[Opening SOURCE PASSAGE section]
Ferdinando Rigardo, Repsol
Ferdinando Rigardo, Regional Executive Director Europe, Asia & Africa, REPSOL talks to the North Africa Oil & Gas Summit about Repsol's involvement in the North Africa region.
Sladjana Franovic, Director, The North Africa Oil & Gas
Summit: REPSOL has been dedicated to North Africa for many years, being
one of the most important investors in Libya and Algeria. In your
opinion what is the key to achieving sustainable growth in this region?
Ferdinando Rigardo, Regional Executive Director Europe, Asia & Africa, REPSOL:
There are several factors responsible for Repsol achieving sustainable
growth in North Africa, each factor supporting our short, medium and
long term strategy in the Region. The main pillars of this strategy
focus on:
- Society
- Employees
- Government
- Health, Security and Environment
- Cultural and religious respect
- Financial efficiency
Another
important issue is to differentiate each country, even though they are
commonly seen as a region, each country has its own culture and Repsol
has to adapt its strategy to each country individually.
In Algeria and Libya, countries Repsol has oil or gas production and development assets, our core strategy remains centered on:
- operating efficiency, optimizing costs and value generation through investments
- maximize the use of technology
- Increase of Oil and gas production, based on subsurface and surface engineer
- Integrated Project Management for new developments
Sladjana
Franovic: Repsol was awarded three hydrocarbon exploration licenses in
Ras Raknan, Ras Raihan and al-Nathour in Northern Tunisia earlier this
year, which was one of the first successful licensing deals an IOC
completed with the state owned ETAP in post-revolution. What do you
expect from this investment and how important is Tunisia for REPSOL’s
portfolio?
[Closing SOURCE PASSAGE section]
[Opening SOURCE DATA section]
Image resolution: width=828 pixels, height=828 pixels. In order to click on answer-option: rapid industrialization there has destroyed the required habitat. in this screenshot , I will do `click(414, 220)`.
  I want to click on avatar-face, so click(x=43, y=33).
[Closing SOURCE DATA section]
REQUIREMENT 1
Answer these questions from the Repsol interview:
(a) Which two countries is Repsol described as one of the most important investors in?
(b) How many pillars does Rigardo list for Repsol's strategy in the region?
(c) With which state-owned company did Repsol complete the Tunisian licensing deal?
REQUIREMENT 2
Continue the Repsol interview from the point where it stops.
The material has no connection to the Repsol interview.

EXERCISE ANSWER 1
(a) Libya and Algeria.
(b) Six.
(c) ETAP.

EXERCISE ANSWER 2
Ferdinando Rigardo: The Prospecting
Permit area acquired by Repsol is approximately 15000 km2 in a complex
Thrust Belt zone where the geological risk is quite significant but the
prize could be significant also. It is a frontier area which needs
better seismic imaging through adequate acquisition and processing
technology. The inclusion of these blocks in Repsol´s exploration plans
has the importance of high exploration potential associated with
proximity to markets in a country with a favorable and stable business
environment.
Repsol will pursue further evaluation of new areas
and opportunities in Tunisia in order to consolidate its presence and
growth in the country.
Sladjana Franovic: When do you
expect your workers to return to Libya, and what needs to be done before
resuming production in this country?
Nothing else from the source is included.